Giselle Cycowicz ist Zeitzeugin. Eine derer, die die Gräuel der Nazis, den Holocaust überlebte und berichten kann. "In Israel", sagt der Historiker Tom Segev bei der Tagung, "leben noch rund 160.000." Die Schar derer, die noch berichten, Zeugnis ablegen können, schwindet. In Berlin starb im März im 100. Lebensjahr Inge Deutschkron, die in Berliner Verstecken die Nazi-Zeit überlebte. Vier Tage später starb in Potsdam Leo Schwarzbaum (101, siehe Video-Interview unter dem Beitrag), der in Auschwitz und Sachsenhausen war. Holocaust-Überlebende sind große Zeugen.

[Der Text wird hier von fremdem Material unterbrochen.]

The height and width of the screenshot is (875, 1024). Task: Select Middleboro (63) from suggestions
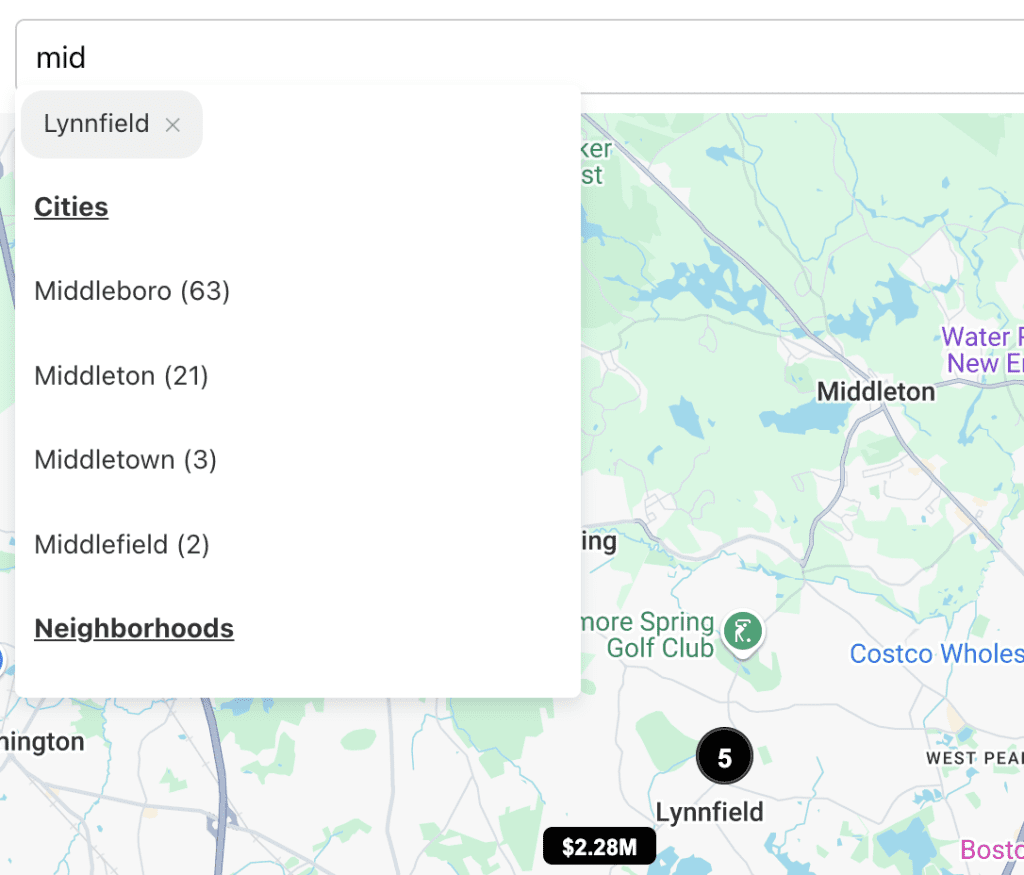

Seit 25 Jahren kommt jeweils ein Überlebender Ende Januar in den Bundestag und spricht in der "Gedenkstunde für die Opfer des Nationalsozialismus". Und zu den rührenden Geschichten im schrecklichen Leid des ukrainischen Volkes gehört das Schicksal der Nazi-Opfer, die nun aus dem Land gerettet werden und nach Deutschland kommen.
Was passiert, wenn es die Zeitzeugen nicht mehr gibt? Zu jedem Gedenktag kommt diese Frage auf. Irgendwann endet das Zeugnis, das - wie bei Giselle Cycowicz - in seiner Authentizität so bewegend ist.
Das Verschweigen
Und die Frage klingt meist besorgt. Andere Aspekte sprachen indes Expertinnen und Experten bei der Tagung an. Der Jenaer Historiker Norbert Frei meinte, seit rund 25 Jahren gehe es immer mal wieder um diese Frage; der Einsatz der Zeitzeugen sei aus seiner Sicht "auch etwas Bequemes gewesen". Die Psychologin Marina Chernivsky von der Zentralwohlfahrtsstelle der Juden in Deutschland fragte: "Sind wir unfähig, uns unserer eigenen familiären Vergangenheit zu stellen ohne die Juden?" Und die Publizistin Alexandra Senfft, die selber Nachfahrin eines "Täters" in der Nazizeit ist, verwies darauf, dass bis in die zweite Hälfte der 1980er Jahre "niemand die Zeitzeugen" hören wollte. Das Verschweigen der Opfer passt zum Schweigen der Täter.
Und auch zum Schweigen der Opfer. Die "Nachgeborenen" Rachel Salamander und Michel Friedman, 1949 in Deggendorf und 1956 in Paris als Kinder von Holocaust-Überlebenden geboren, erlebten es im Aufwachsen. "Es wurde hart geschwiegen", sagte Salamander. "Und man trug das auch den Kindern auf, vor allem, keine Fragen zu stellen." Friedman sprach davon, er sei "auf einem Friedhof aufgewachsen". Das Verschweigen der Familiengeschichte, das Mitschweigen in der Tätergesellschaft.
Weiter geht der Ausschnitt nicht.